The physics behind land seismic noise is fascinating. Much of the noise is caused by the very near surface, less than 30m, which often has ultra slow velocities. This land seismic noise is often complex and irregular--much more so than simple surface waves. Even simple scattering models are insufficient. We give a physical intuition of this noise generation through wave propagation movies and synthetic data examples with realistic models.

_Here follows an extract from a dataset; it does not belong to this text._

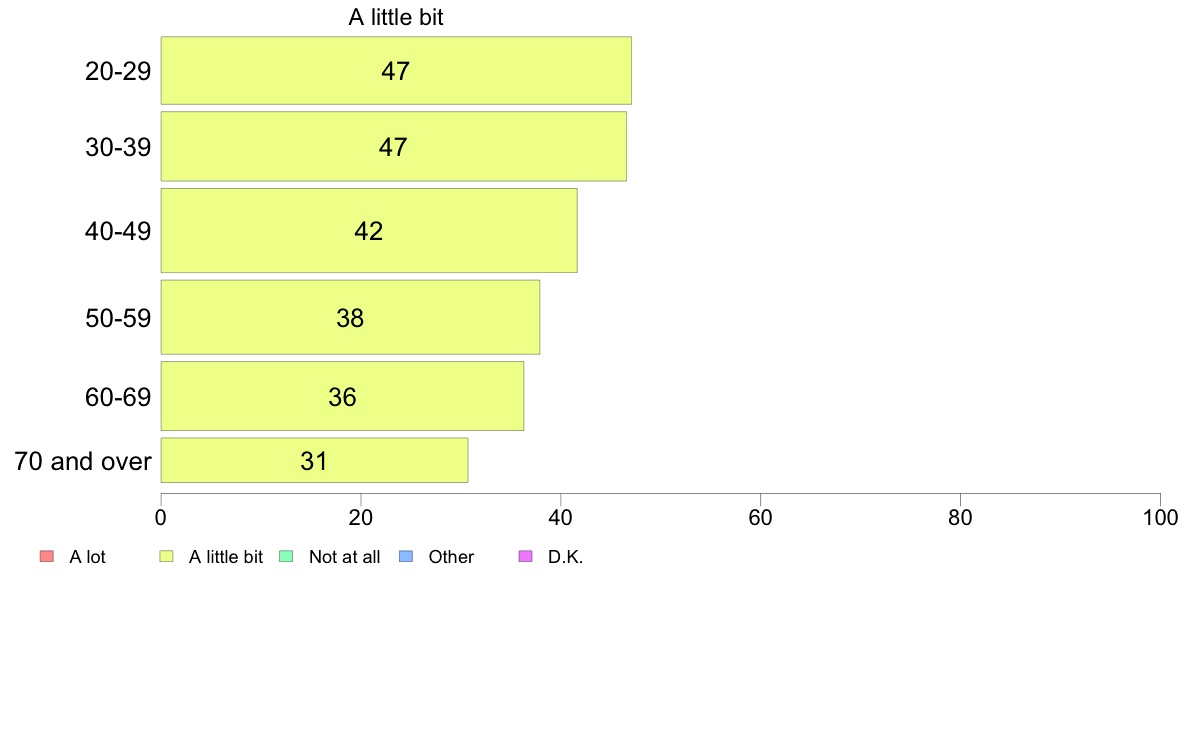Click the magenta D.K. legend swatch

(525, 556)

Better understanding the physics of the complex noise generation can lead to better understanding and customization of the acquisition and processing to the noise types. We propose the following conclusions for many areas: 1) importance of micro-near surface effects, 2) much distortion of signal is more complex than the statics and SC-decon model, 3) you probably have more signal in your data than you think, 4) statistical noise removal has limits, 5) there is much value in coherent noise removal, 6) there is limited benefit to dense inline receiver spacing, 7) a better use of high channel counts may be an irregular layout, 8) limits of CSI-reconstruction approaches, 9) changes in surface moisture content can produce strong 4D noise for CCUS monitoring, 10) FWI has limited benefit in addressing the surface noise (but it has other good uses), and 11) specialized modeling of the noise in an area and testing methods to address it can be helpful.



Your Instructor


Christof Stork, PhD, SEG-DL
Christof Stork, PhD, SEG-DL

Christof Stork started as a theoretical academic with a Ph.D. in geophysics from Caltech and a post-doc from Stanford 36 years ago. He performed early leading work in Reflection Tomography, PSDM, WEM, RTM, and FWI before they became mainstream technologies. 10 years ago, he decided to take on noisy land seismic data where theory alone is not enough. Christof has been involved with 4 startup companies in his quest to avoid Houston and make theory commercially viable. He's now on his 5th and last and craziest startup company, a land seismic processing company, so he can get his hands on more land data.